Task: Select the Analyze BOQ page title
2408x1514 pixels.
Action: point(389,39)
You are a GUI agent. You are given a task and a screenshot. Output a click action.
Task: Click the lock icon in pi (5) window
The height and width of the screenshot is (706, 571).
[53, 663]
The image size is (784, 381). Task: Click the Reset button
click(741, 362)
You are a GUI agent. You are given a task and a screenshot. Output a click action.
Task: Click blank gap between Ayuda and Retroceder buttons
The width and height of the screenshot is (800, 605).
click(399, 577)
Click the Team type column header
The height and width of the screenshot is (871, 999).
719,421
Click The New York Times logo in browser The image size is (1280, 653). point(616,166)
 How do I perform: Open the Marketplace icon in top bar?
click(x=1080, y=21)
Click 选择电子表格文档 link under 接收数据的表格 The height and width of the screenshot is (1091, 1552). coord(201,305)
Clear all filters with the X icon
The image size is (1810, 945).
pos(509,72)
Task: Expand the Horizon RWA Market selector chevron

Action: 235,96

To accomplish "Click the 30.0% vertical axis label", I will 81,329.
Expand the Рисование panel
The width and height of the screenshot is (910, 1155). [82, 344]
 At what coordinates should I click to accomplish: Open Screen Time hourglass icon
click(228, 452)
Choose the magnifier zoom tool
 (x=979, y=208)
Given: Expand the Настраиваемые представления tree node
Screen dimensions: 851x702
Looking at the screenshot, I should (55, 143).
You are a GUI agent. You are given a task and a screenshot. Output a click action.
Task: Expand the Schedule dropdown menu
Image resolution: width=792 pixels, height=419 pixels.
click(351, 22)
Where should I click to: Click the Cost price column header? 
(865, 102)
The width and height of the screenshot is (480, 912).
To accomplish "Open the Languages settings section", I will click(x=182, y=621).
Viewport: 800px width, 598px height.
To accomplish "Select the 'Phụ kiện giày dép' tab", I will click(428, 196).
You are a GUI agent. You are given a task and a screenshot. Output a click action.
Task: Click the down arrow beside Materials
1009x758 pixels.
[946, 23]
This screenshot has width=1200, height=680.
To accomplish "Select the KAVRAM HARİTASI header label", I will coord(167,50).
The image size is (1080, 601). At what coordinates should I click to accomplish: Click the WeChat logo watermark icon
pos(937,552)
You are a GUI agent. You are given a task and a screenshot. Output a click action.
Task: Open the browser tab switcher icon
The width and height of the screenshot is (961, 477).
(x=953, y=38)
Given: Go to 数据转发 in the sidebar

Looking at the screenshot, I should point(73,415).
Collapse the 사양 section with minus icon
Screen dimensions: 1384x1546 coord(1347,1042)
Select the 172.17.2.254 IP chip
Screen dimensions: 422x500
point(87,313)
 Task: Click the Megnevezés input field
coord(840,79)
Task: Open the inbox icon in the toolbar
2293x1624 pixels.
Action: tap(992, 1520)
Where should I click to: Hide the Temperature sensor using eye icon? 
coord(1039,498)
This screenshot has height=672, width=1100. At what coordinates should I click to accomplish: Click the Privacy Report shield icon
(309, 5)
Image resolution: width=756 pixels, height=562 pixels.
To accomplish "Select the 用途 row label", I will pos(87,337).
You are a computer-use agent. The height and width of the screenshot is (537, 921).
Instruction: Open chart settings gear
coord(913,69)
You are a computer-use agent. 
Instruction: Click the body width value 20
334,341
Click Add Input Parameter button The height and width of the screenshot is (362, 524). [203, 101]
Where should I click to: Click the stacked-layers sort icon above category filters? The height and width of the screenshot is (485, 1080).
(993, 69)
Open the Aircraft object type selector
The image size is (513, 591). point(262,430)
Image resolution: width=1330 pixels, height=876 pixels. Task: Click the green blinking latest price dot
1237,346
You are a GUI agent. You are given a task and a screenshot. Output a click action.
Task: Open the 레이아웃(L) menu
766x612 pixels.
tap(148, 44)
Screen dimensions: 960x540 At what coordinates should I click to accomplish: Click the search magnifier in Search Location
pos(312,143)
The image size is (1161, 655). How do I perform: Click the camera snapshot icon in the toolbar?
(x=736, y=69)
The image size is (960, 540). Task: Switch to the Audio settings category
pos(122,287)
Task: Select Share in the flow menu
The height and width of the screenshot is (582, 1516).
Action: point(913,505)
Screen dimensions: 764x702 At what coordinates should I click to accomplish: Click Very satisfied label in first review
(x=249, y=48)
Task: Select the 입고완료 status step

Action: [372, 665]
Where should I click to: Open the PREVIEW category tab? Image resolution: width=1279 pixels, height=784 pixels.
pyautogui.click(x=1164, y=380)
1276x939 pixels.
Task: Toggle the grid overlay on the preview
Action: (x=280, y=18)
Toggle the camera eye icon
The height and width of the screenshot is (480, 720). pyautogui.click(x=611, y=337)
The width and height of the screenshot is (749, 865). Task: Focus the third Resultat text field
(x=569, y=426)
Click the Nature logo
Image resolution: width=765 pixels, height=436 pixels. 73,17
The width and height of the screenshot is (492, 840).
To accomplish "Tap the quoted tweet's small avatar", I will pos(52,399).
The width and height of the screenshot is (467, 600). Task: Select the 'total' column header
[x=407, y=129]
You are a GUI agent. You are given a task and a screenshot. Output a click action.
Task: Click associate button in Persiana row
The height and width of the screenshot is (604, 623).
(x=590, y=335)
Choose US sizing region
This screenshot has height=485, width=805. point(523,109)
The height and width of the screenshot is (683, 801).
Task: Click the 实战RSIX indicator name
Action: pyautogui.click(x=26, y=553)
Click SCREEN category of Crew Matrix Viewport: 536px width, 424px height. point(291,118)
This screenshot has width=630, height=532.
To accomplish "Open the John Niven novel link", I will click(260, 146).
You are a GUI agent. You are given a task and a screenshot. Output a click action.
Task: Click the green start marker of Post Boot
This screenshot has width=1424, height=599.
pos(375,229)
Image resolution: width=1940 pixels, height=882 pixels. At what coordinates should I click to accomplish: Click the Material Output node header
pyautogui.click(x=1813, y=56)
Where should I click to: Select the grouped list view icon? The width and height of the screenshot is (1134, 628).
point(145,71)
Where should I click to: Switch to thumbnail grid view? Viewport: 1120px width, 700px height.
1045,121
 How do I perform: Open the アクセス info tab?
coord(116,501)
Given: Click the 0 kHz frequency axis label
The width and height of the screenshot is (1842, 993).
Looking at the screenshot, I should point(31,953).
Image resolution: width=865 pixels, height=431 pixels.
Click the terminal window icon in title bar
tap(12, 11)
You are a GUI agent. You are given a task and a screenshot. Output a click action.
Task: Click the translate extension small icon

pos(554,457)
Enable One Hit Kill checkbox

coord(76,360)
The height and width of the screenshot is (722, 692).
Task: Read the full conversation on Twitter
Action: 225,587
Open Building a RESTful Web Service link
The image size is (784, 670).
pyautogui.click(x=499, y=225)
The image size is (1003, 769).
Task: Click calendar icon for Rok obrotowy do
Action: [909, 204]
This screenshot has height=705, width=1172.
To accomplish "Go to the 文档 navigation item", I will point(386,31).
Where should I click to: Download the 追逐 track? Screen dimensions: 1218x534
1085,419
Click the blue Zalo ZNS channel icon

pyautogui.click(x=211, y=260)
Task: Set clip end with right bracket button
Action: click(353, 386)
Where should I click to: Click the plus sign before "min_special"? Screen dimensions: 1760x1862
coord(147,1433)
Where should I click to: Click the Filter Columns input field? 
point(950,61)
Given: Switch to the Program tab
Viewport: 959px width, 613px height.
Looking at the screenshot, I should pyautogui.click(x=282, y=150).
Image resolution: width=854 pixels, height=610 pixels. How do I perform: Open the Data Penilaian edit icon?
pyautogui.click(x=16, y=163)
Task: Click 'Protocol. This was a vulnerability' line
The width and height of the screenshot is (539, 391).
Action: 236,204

______________________________

PROBLEM
Give all of the material again, exactly.

COMPLETED TASK
Task: Select the Analyze BOQ page title
2408x1514 pixels.
Action: point(389,39)
You are a GUI agent. You are given a task and a screenshot. Output a click action.
Task: Click the lock icon in pi (5) window
The height and width of the screenshot is (706, 571).
[53, 663]
The image size is (784, 381). Task: Click the Reset button
click(741, 362)
You are a GUI agent. You are given a task and a screenshot. Output a click action.
Task: Click blank gap between Ayuda and Retroceder buttons
The width and height of the screenshot is (800, 605).
click(399, 577)
Click the Team type column header
The height and width of the screenshot is (871, 999).
719,421
Click The New York Times logo in browser The image size is (1280, 653). point(616,166)
 How do I perform: Open the Marketplace icon in top bar?
click(x=1080, y=21)
Click 选择电子表格文档 link under 接收数据的表格 The height and width of the screenshot is (1091, 1552). coord(201,305)
Clear all filters with the X icon
The image size is (1810, 945).
pos(509,72)
Task: Expand the Horizon RWA Market selector chevron

Action: 235,96

To accomplish "Click the 30.0% vertical axis label", I will 81,329.
Expand the Рисование panel
The width and height of the screenshot is (910, 1155). [82, 344]
 At what coordinates should I click to accomplish: Open Screen Time hourglass icon
click(228, 452)
Choose the magnifier zoom tool
 (x=979, y=208)
Given: Expand the Настраиваемые представления tree node
Screen dimensions: 851x702
Looking at the screenshot, I should (55, 143).
You are a GUI agent. You are given a task and a screenshot. Output a click action.
Task: Expand the Schedule dropdown menu
Image resolution: width=792 pixels, height=419 pixels.
click(351, 22)
Where should I click to: Click the Cost price column header? 
(865, 102)
The width and height of the screenshot is (480, 912).
To accomplish "Open the Languages settings section", I will click(x=182, y=621).
Viewport: 800px width, 598px height.
To accomplish "Select the 'Phụ kiện giày dép' tab", I will click(428, 196).
You are a GUI agent. You are given a task and a screenshot. Output a click action.
Task: Click the down arrow beside Materials
1009x758 pixels.
[946, 23]
This screenshot has width=1200, height=680.
To accomplish "Select the KAVRAM HARİTASI header label", I will coord(167,50).
The image size is (1080, 601). At what coordinates should I click to accomplish: Click the WeChat logo watermark icon
pos(937,552)
You are a GUI agent. You are given a task and a screenshot. Output a click action.
Task: Open the browser tab switcher icon
The width and height of the screenshot is (961, 477).
(x=953, y=38)
Given: Go to 数据转发 in the sidebar

Looking at the screenshot, I should point(73,415).
Collapse the 사양 section with minus icon
Screen dimensions: 1384x1546 coord(1347,1042)
Select the 172.17.2.254 IP chip
Screen dimensions: 422x500
point(87,313)
 Task: Click the Megnevezés input field
coord(840,79)
Task: Open the inbox icon in the toolbar
2293x1624 pixels.
Action: tap(992, 1520)
Where should I click to: Hide the Temperature sensor using eye icon? 
coord(1039,498)
This screenshot has height=672, width=1100. At what coordinates should I click to accomplish: Click the Privacy Report shield icon
(309, 5)
Image resolution: width=756 pixels, height=562 pixels.
To accomplish "Select the 用途 row label", I will pos(87,337).
You are a computer-use agent. The height and width of the screenshot is (537, 921).
Instruction: Open chart settings gear
coord(913,69)
You are a computer-use agent. 
Instruction: Click the body width value 20
334,341
Click Add Input Parameter button The height and width of the screenshot is (362, 524). [203, 101]
Where should I click to: Click the stacked-layers sort icon above category filters? The height and width of the screenshot is (485, 1080).
(993, 69)
Open the Aircraft object type selector
The image size is (513, 591). point(262,430)
Image resolution: width=1330 pixels, height=876 pixels. Task: Click the green blinking latest price dot
1237,346
You are a GUI agent. You are given a task and a screenshot. Output a click action.
Task: Open the 레이아웃(L) menu
766x612 pixels.
tap(148, 44)
Screen dimensions: 960x540 At what coordinates should I click to accomplish: Click the search magnifier in Search Location
pos(312,143)
The image size is (1161, 655). How do I perform: Click the camera snapshot icon in the toolbar?
(x=736, y=69)
The image size is (960, 540). Task: Switch to the Audio settings category
pos(122,287)
Task: Select Share in the flow menu
The height and width of the screenshot is (582, 1516).
Action: point(913,505)
Screen dimensions: 764x702 At what coordinates should I click to accomplish: Click Very satisfied label in first review
(x=249, y=48)
Task: Select the 입고완료 status step

Action: [372, 665]
Where should I click to: Open the PREVIEW category tab? Image resolution: width=1279 pixels, height=784 pixels.
pyautogui.click(x=1164, y=380)
1276x939 pixels.
Task: Toggle the grid overlay on the preview
Action: (x=280, y=18)
Toggle the camera eye icon
The height and width of the screenshot is (480, 720). pyautogui.click(x=611, y=337)
The width and height of the screenshot is (749, 865). Task: Focus the third Resultat text field
(x=569, y=426)
Click the Nature logo
Image resolution: width=765 pixels, height=436 pixels. 73,17
The width and height of the screenshot is (492, 840).
To accomplish "Tap the quoted tweet's small avatar", I will pos(52,399).
The width and height of the screenshot is (467, 600). Task: Select the 'total' column header
[x=407, y=129]
You are a GUI agent. You are given a task and a screenshot. Output a click action.
Task: Click associate button in Persiana row
The height and width of the screenshot is (604, 623).
(x=590, y=335)
Choose US sizing region
This screenshot has height=485, width=805. point(523,109)
The height and width of the screenshot is (683, 801).
Task: Click the 实战RSIX indicator name
Action: pyautogui.click(x=26, y=553)
Click SCREEN category of Crew Matrix Viewport: 536px width, 424px height. point(291,118)
This screenshot has width=630, height=532.
To accomplish "Open the John Niven novel link", I will click(260, 146).
You are a GUI agent. You are given a task and a screenshot. Output a click action.
Task: Click the green start marker of Post Boot
This screenshot has width=1424, height=599.
pos(375,229)
Image resolution: width=1940 pixels, height=882 pixels. At what coordinates should I click to accomplish: Click the Material Output node header
pyautogui.click(x=1813, y=56)
Where should I click to: Select the grouped list view icon? The width and height of the screenshot is (1134, 628).
point(145,71)
Where should I click to: Switch to thumbnail grid view? Viewport: 1120px width, 700px height.
1045,121
 How do I perform: Open the アクセス info tab?
coord(116,501)
Given: Click the 0 kHz frequency axis label
The width and height of the screenshot is (1842, 993).
Looking at the screenshot, I should point(31,953).
Image resolution: width=865 pixels, height=431 pixels.
Click the terminal window icon in title bar
tap(12, 11)
You are a GUI agent. You are given a task and a screenshot. Output a click action.
Task: Click the translate extension small icon

pos(554,457)
Enable One Hit Kill checkbox

coord(76,360)
The height and width of the screenshot is (722, 692).
Task: Read the full conversation on Twitter
Action: 225,587
Open Building a RESTful Web Service link
The image size is (784, 670).
pyautogui.click(x=499, y=225)
The image size is (1003, 769).
Task: Click calendar icon for Rok obrotowy do
Action: [909, 204]
This screenshot has height=705, width=1172.
To accomplish "Go to the 文档 navigation item", I will point(386,31).
Where should I click to: Download the 追逐 track? Screen dimensions: 1218x534
1085,419
Click the blue Zalo ZNS channel icon

pyautogui.click(x=211, y=260)
Task: Set clip end with right bracket button
Action: click(353, 386)
Where should I click to: Click the plus sign before "min_special"? Screen dimensions: 1760x1862
coord(147,1433)
Where should I click to: Click the Filter Columns input field? 
point(950,61)
Given: Switch to the Program tab
Viewport: 959px width, 613px height.
Looking at the screenshot, I should pyautogui.click(x=282, y=150).
Image resolution: width=854 pixels, height=610 pixels. How do I perform: Open the Data Penilaian edit icon?
pyautogui.click(x=16, y=163)
Task: Click 'Protocol. This was a vulnerability' line
The width and height of the screenshot is (539, 391).
Action: 236,204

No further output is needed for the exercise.